[TASKS TO COMPLETE]:
#1 From the passage on painter marriages, copy the stretch from "But moving right" through "wash their brushes!" word for word.
#2 Write what comes next in the essay on Carl and Karin Larsson's marriage, picking up after its final sentence.

[EXCERPT TO READ]:
****************************************

But moving right along, I think it must be nearly impossible to live together in a marriage as true creative equals.  One spouse will always adopt, at the very least, a slightly different creative approach to avoid being in direct competition with the other.  Consider how few such unions there are among classical music composers.  Who do we have there?  Maybe Robert and Clara Schumann, although she was more famous as a pianist and for promoting her husband’s work.  Anybody else?  Wagner’s second wife, Cosimo, the daughter of Franz Liszt, was certainly a great help in promoting his career, but probably didn’t prune any notes from the Ring Cycle.  Painters like Renoir had their wives washing their brushes.  Now that’s what every painter wants, someone to wash their brushes!  

The marriage of Carl Larsson (1853-1919) and Karin Bergoo Larsson (1859-1928) is a case study in what usually happens when two painters of unequal talent marry, in my considered opinion.  Carl and Karin met in the Scandinavian artists’ colony in the village of Grez outside Paris. They were married in 1883, and the first of their eight children was born in 1884.  Karin immediately stopped painting.  She and the children were Carl Larsson’s favorite models for his world-famous watercolors extolling domestic happiness and the virtues of the Arts and Crafts Movement.
 
Carl Larsson, Crayfishing, 1897


Carl Larsson, Name Day Celebration, 1895










Carl Larsson, Christmas Eve, 1904
Carl Larsson, Now Is It Christmas Again, 1907
Carl Larsson, Mamma's and the small girls' room, 1897
Carl and Brita
Karin and Kersti
Karin Bergoo, Still Life, 1877
Karin Bergoo, Mother Morot
The Drawing Room at Lilla Hyttnas
Karin proceeded to devote full time to the family and their home.  That’s the natural law for most women artists whose husbands are more gifted than they are.  But she was no docile servant for Carl.  She became his chief critic for his paintings and was the principal decorator for their influential arts and crafts home, which was so charmingly depicted in Carl’s paintings.  Named Lilla Hyttnäs, the cottage was a gift of Karin’s father.  Lilla Hyttnäs, in Sundborn, Sweden, was like a mutual art project for Carl and Karin, growing piecemeal in accordance with the couple’s shared aesthetic taste.  Karin was also an innovative textile designer, who designed and wove many of the textiles that played a prominent role in the decoration of the house and in Carl’s paintings.

****************************************

[MATERIAL PROVIDED]:

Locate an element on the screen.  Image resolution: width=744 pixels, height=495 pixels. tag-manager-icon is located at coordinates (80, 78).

****************************************

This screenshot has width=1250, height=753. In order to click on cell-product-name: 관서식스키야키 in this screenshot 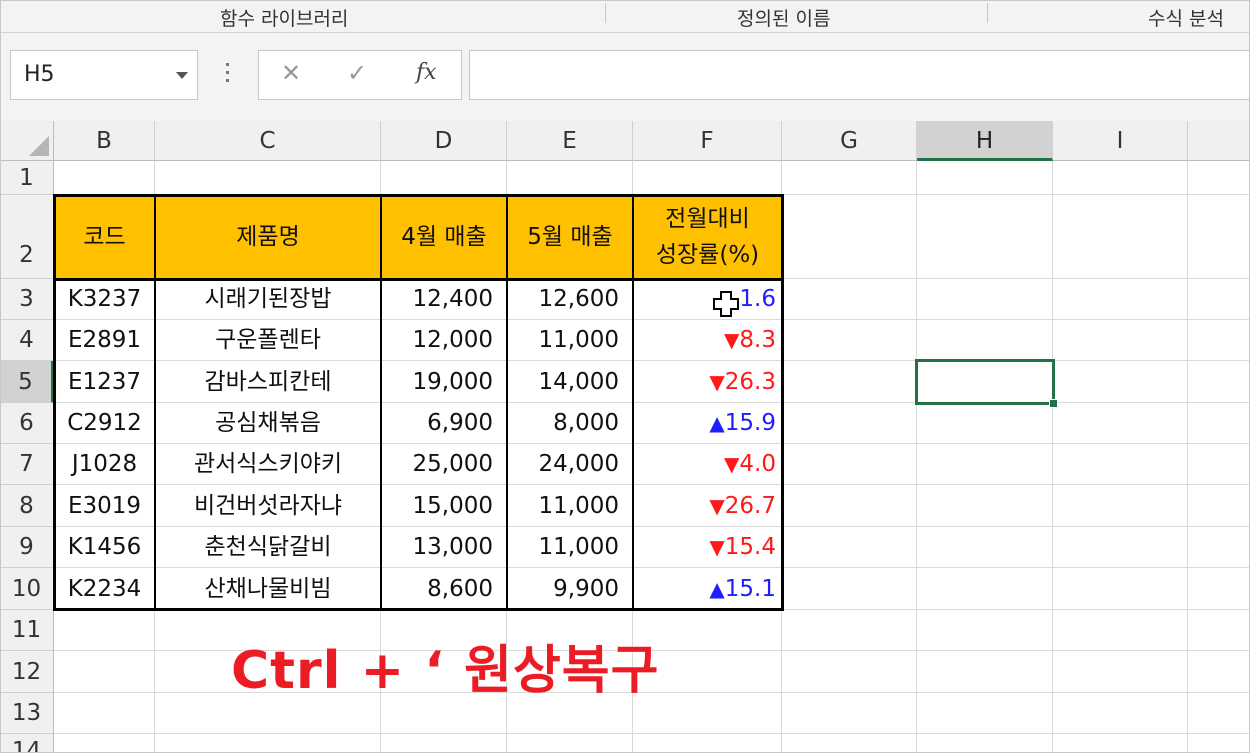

****************************************

[RESPONSES TO THE TASKS]:
#1
But moving right along, I think it must be nearly impossible to live together in a marriage as true creative equals.  One spouse will always adopt, at the very least, a slightly different creative approach to avoid being in direct competition with the other.  Consider how few such unions there are among classical music composers.  Who do we have there?  Maybe Robert and Clara Schumann, although she was more famous as a pianist and for promoting her husband’s work.  Anybody else?  Wagner’s second wife, Cosimo, the daughter of Franz Liszt, was certainly a great help in promoting his career, but probably didn’t prune any notes from the Ring Cycle.  Painters like Renoir had their wives washing their brushes.  Now that’s what every painter wants, someone to wash their brushes!

#2
Did she resent giving up her own painting career?  The Swedish playwright August Strindberg, a former champion of Carl Larsson’s work, decidedly thought she did, calling their seemingly happy marriage just one big lie.  There aren’t many examples of her paintings to be found anywhere, and those few examples are inconclusive regarding her talent.  Was she truly content with the choices she made?  In an early letter to Carl, she wrote, “My dear idiot! Thank goodness I had the idea of getting engaged to you.  It’s the best way I could think of to get away from that confounded painting!”  In “Carl and Karin Larsson, Creators of the Swedish Style,’’ the editors recount the story of a former housekeeper who remembers a ritual the couple had of standing together in front of  Carl’s latest painting, their arms around each other, discussing lines and colors for quite some time.  Eventually, Karin would say, “Don’t touch it any more, Carl -- it’s fine.”  The former housekeeper said she “didn’t mean to watch all this.  But it was so beautiful that I couldn’t help it.”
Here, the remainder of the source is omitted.